Task objective:
Print the line containing "Click the Diablo IV game account icon" and all lines after it to the end of the records below, exactly as written. No pictures.

==========

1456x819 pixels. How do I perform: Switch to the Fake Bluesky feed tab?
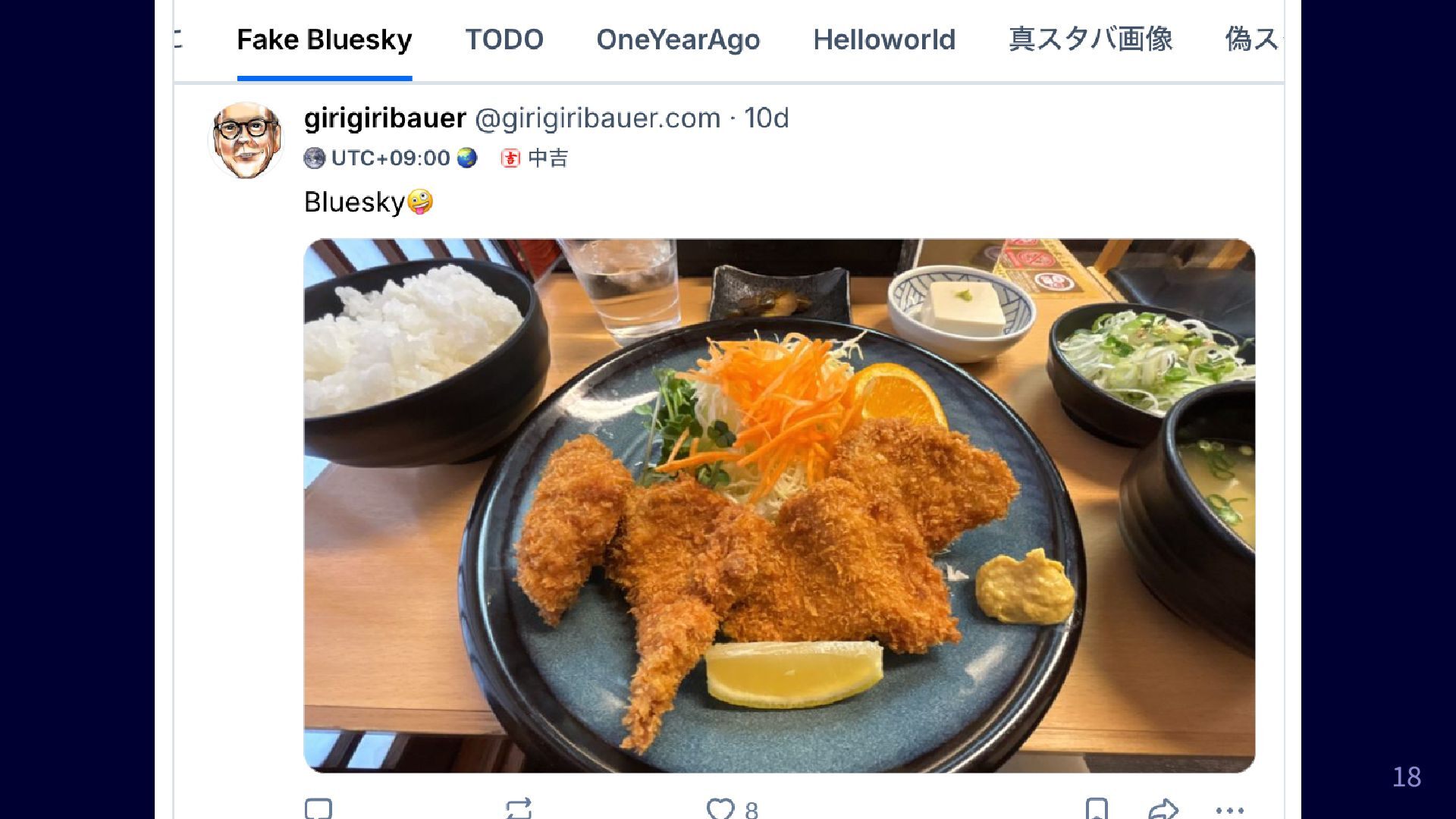[325, 39]
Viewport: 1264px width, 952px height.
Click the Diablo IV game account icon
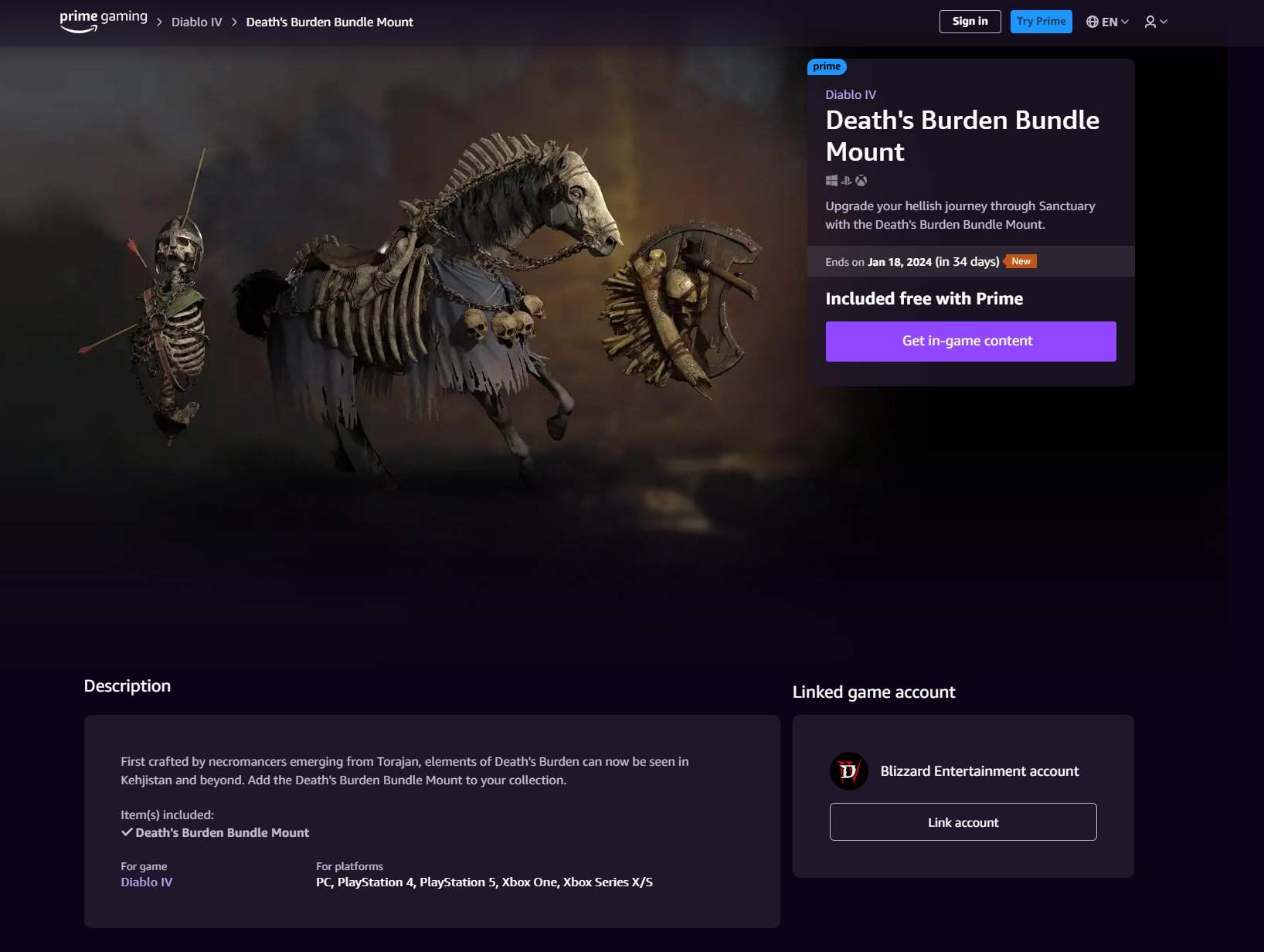click(x=848, y=771)
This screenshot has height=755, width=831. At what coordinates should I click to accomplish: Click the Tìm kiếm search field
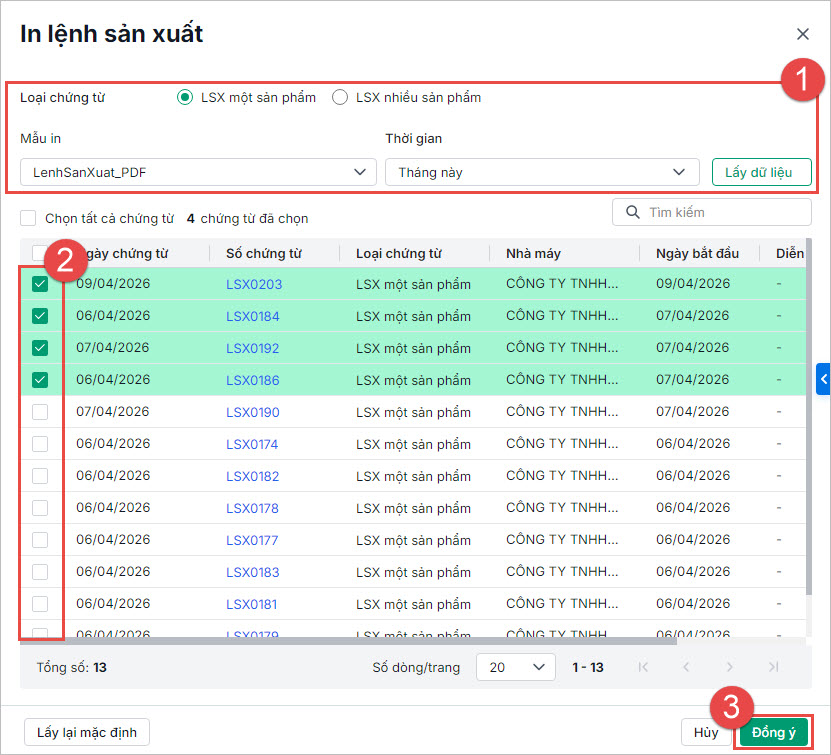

==========

Written response:
Click the Diablo IV game account icon
click(x=848, y=771)
This screenshot has height=755, width=831. At what coordinates should I click to accomplish: Click the Tìm kiếm search field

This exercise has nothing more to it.